--- The input ---

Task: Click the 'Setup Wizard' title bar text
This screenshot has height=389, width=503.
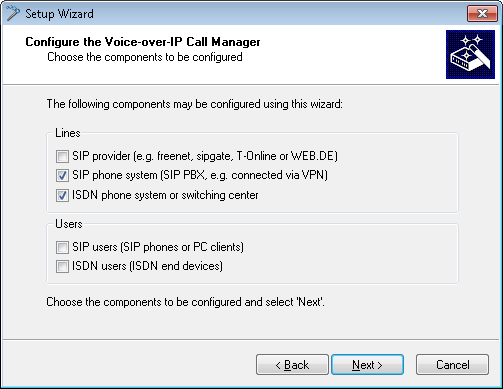Action: pyautogui.click(x=59, y=14)
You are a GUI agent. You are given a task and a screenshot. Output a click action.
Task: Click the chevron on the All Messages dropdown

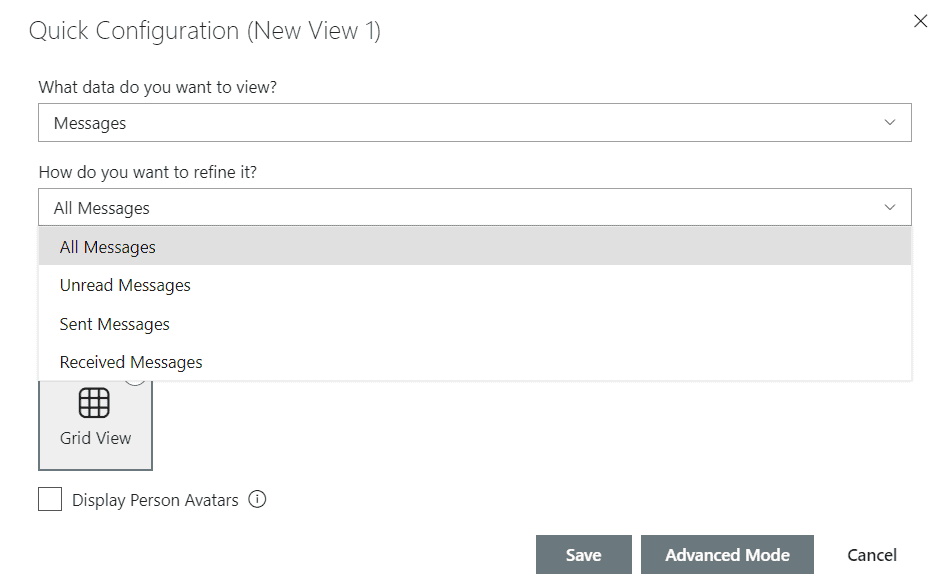[x=890, y=207]
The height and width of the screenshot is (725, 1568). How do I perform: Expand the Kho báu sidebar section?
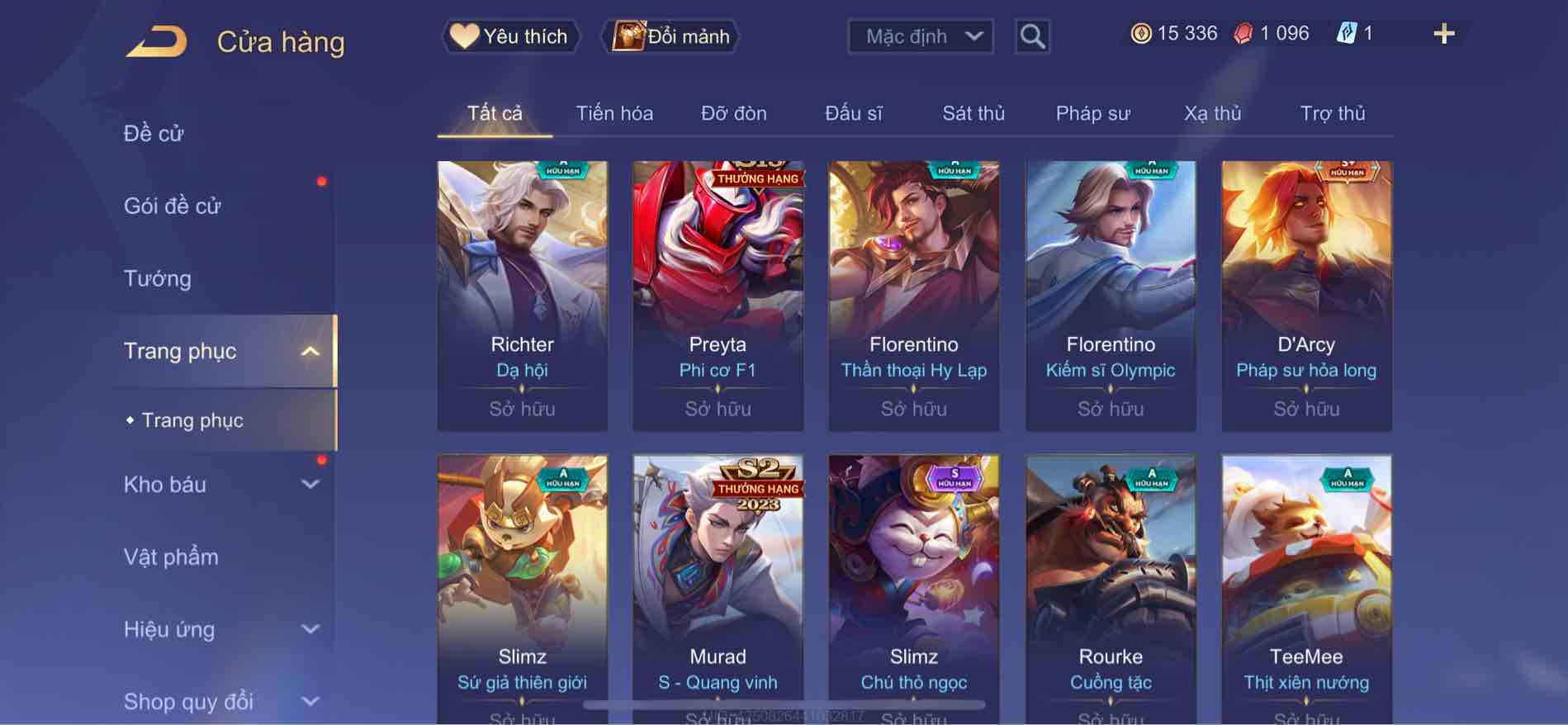(x=310, y=485)
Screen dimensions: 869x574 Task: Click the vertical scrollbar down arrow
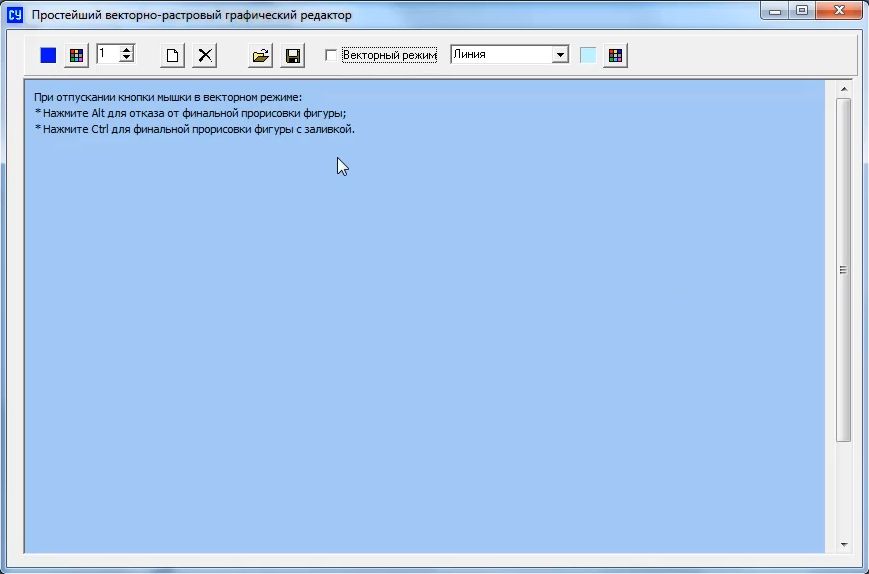pos(843,545)
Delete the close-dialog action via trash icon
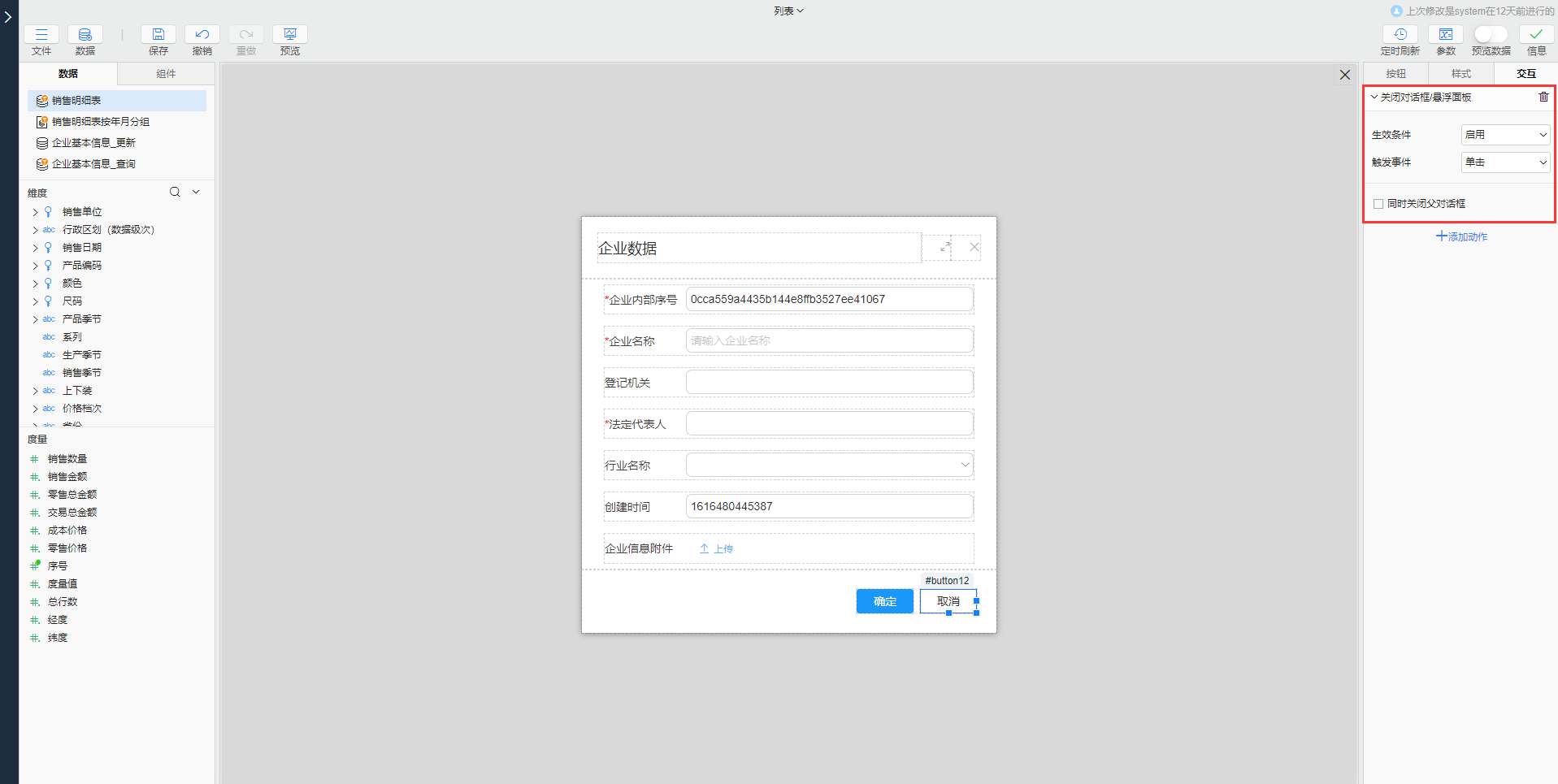Screen dimensions: 1558x784 [1543, 97]
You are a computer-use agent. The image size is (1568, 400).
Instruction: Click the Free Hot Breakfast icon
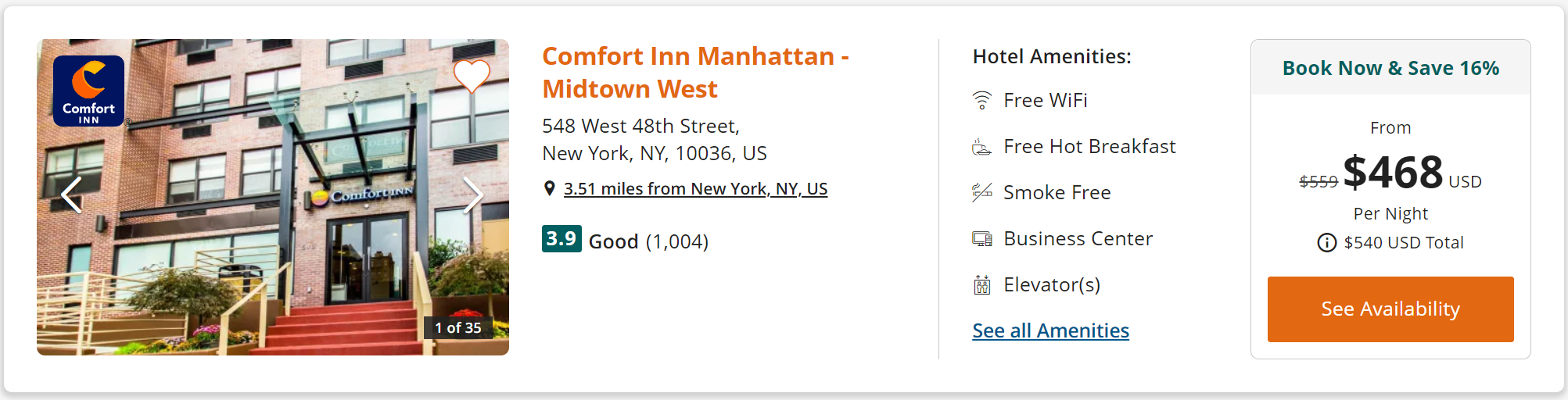click(x=981, y=147)
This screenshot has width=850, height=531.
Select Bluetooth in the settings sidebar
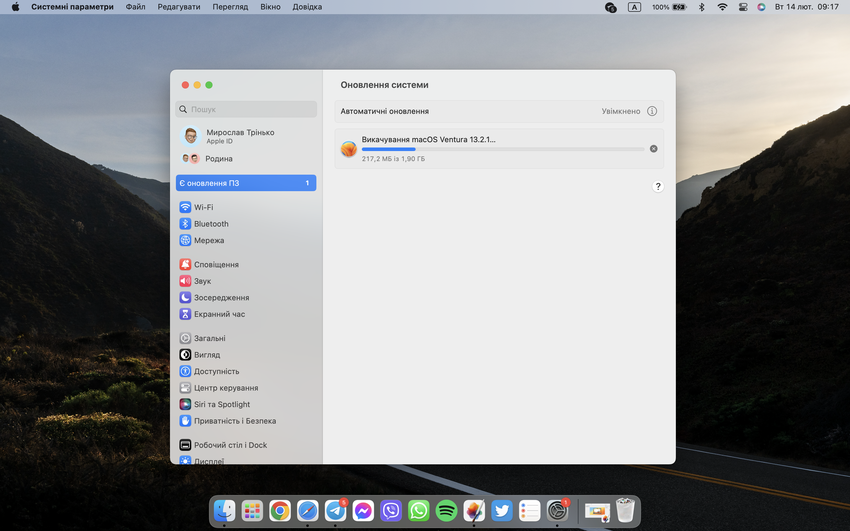click(210, 224)
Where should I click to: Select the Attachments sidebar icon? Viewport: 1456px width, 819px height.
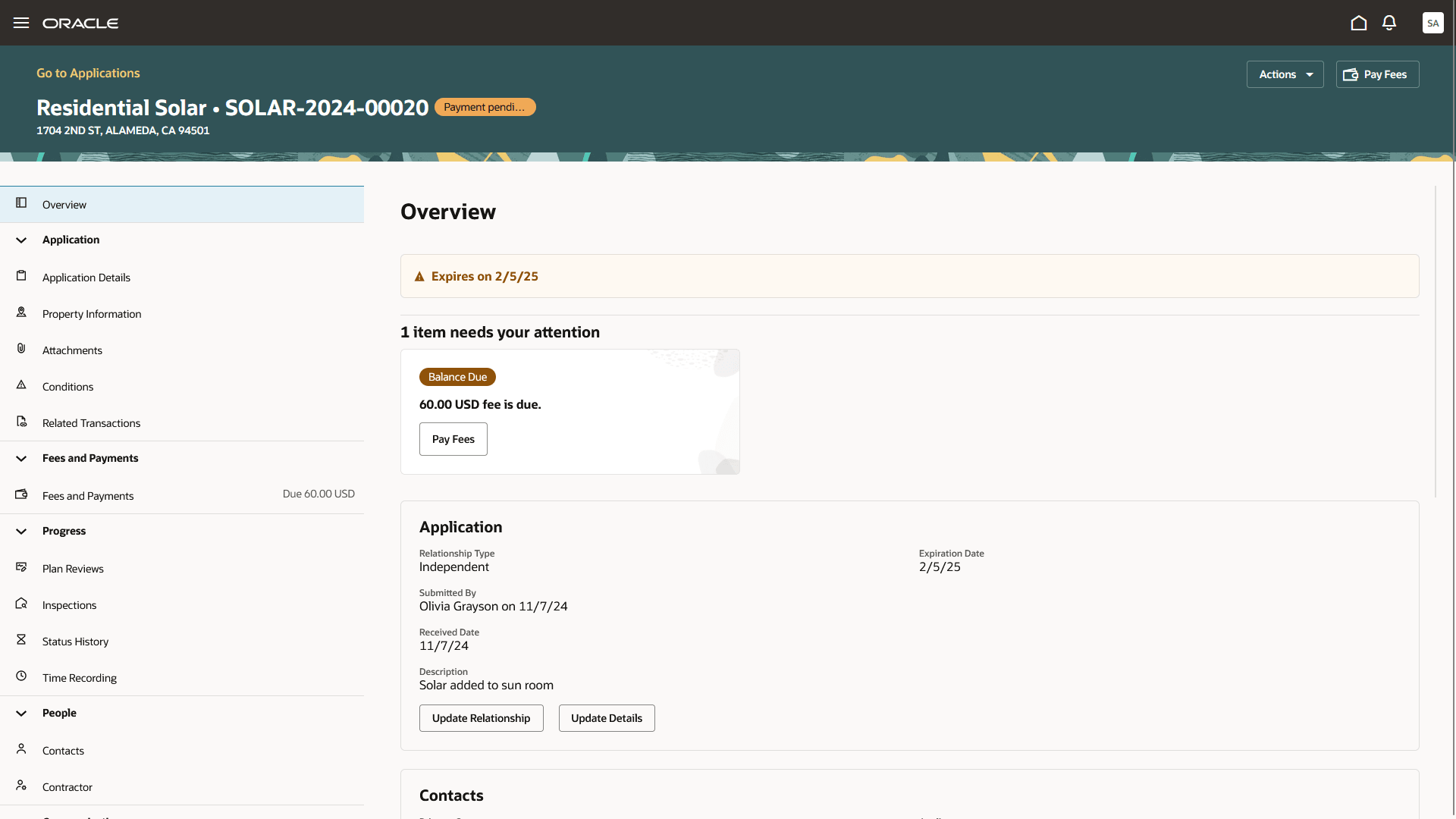tap(20, 349)
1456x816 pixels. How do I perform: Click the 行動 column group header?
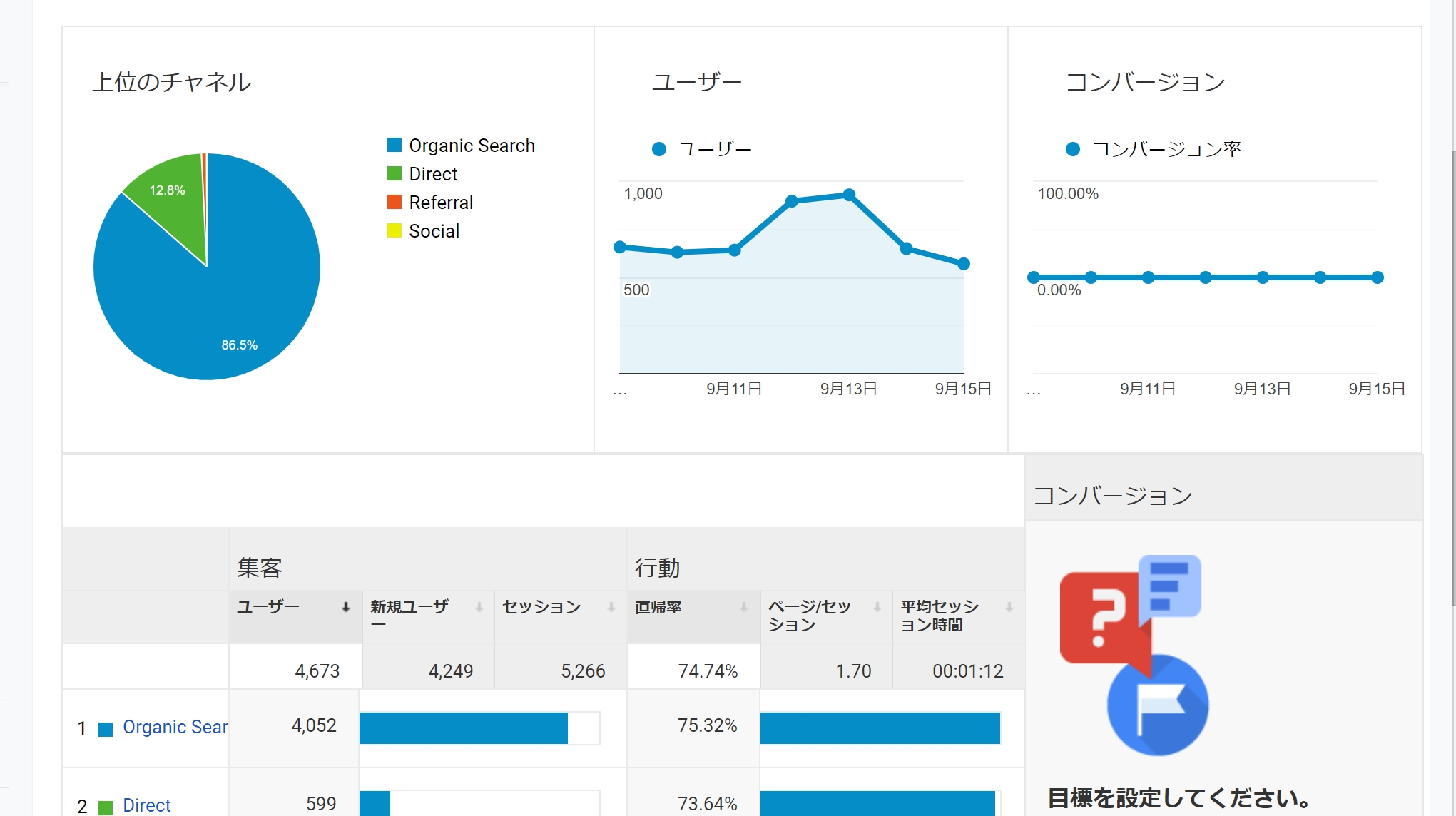pyautogui.click(x=657, y=568)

---

**Exercise goal**
Convert the entries from the line containing "1456x816 pixels. How" through the end of the entries into a two-column CSV with the columns instruction and click. Use one row per entry, put each value in a single quoted field with line breaks replaced by spaces, and leave out the pictures.

**Result**
instruction,click
"1456x816 pixels. How do I perform: Click the 行動 column group header?","pyautogui.click(x=657, y=568)"